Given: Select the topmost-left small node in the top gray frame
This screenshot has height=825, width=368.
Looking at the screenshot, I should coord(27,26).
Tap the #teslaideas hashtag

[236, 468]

= GOAL OF THE EXERCISE =
The full listing, repeated exactly, is the expected answer.

= TASK OUTPUT =
Given: Select the topmost-left small node in the top gray frame
This screenshot has height=825, width=368.
Looking at the screenshot, I should coord(27,26).
Tap the #teslaideas hashtag

[236, 468]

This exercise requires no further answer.